Methods: We conducted a multicentre retrospective chart review of patients with GC-naïve, biopsy-proven proliferative LN with available urinary protein-to-creatinine ratio (UPCR) data before and 52 weeks after GC treatment. Patients who reduced their prednisolone-equivalent dose to ≤7.5 mg/day within 6 months (rapid GC reducers) were compared with those who did not (conventional GC reducers) regarding partial renal response (PRR) at 12 months. Modified Poisson regression analysis was used to adjust for confounding factors.
Results: A total of 344 patients from 17 centres were included: 50 rapid GC reducers and 294 conventional GC reducers.
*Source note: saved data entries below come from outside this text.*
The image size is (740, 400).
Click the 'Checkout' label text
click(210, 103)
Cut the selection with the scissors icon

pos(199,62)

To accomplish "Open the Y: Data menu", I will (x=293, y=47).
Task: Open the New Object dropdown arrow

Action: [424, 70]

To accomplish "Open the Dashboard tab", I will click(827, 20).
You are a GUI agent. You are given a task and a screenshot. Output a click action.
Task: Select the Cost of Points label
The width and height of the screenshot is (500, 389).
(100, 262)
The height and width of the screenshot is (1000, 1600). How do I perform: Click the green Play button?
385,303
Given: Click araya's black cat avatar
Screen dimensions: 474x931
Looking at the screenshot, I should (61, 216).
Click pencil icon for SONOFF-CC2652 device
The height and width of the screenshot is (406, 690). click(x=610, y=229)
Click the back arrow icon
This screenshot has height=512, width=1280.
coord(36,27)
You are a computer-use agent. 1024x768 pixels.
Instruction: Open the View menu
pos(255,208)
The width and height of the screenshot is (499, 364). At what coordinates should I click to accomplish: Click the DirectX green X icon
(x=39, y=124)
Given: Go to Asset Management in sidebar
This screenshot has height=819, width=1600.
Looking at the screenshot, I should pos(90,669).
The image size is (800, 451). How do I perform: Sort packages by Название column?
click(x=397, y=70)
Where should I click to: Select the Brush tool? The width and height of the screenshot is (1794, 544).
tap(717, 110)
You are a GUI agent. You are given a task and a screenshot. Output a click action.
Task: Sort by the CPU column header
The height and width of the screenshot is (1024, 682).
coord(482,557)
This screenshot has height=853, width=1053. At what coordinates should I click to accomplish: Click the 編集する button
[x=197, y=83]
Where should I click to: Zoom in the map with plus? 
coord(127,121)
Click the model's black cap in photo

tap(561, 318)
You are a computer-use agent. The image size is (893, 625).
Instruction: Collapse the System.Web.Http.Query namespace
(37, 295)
PRR at 12 months was achieved by 43/50 (86%) in the rapid GC group and 248/294 (84.4%) in the conventional group. After adjusting for age, initial UPCR, initial estimated glomerular filtration rate, the presence of a concomitant membranous lesion in the glomerulus, initial GC dose, use of methylprednisolone pulse therapy, strong immunosuppressants (mycophenolate mofetil, cyclophosphamide or rituximab) and hydroxychloroquine, no significant difference was observed in PRR at 12 months (adjusted risk ratio: 0.92, P = 0.758). Relapse rates and serious adverse events over 2 years of follow-up were also comparable between the groups.
Conclusion: Rapid GC reduction to ≤7.5 mg/day within 6 months did not compromise renal outcomes or increase relapse in proliferative LN.
Keywords: LN; SLE; glucocorticoid; relapse; renal outcome; speed; tapering; treatment.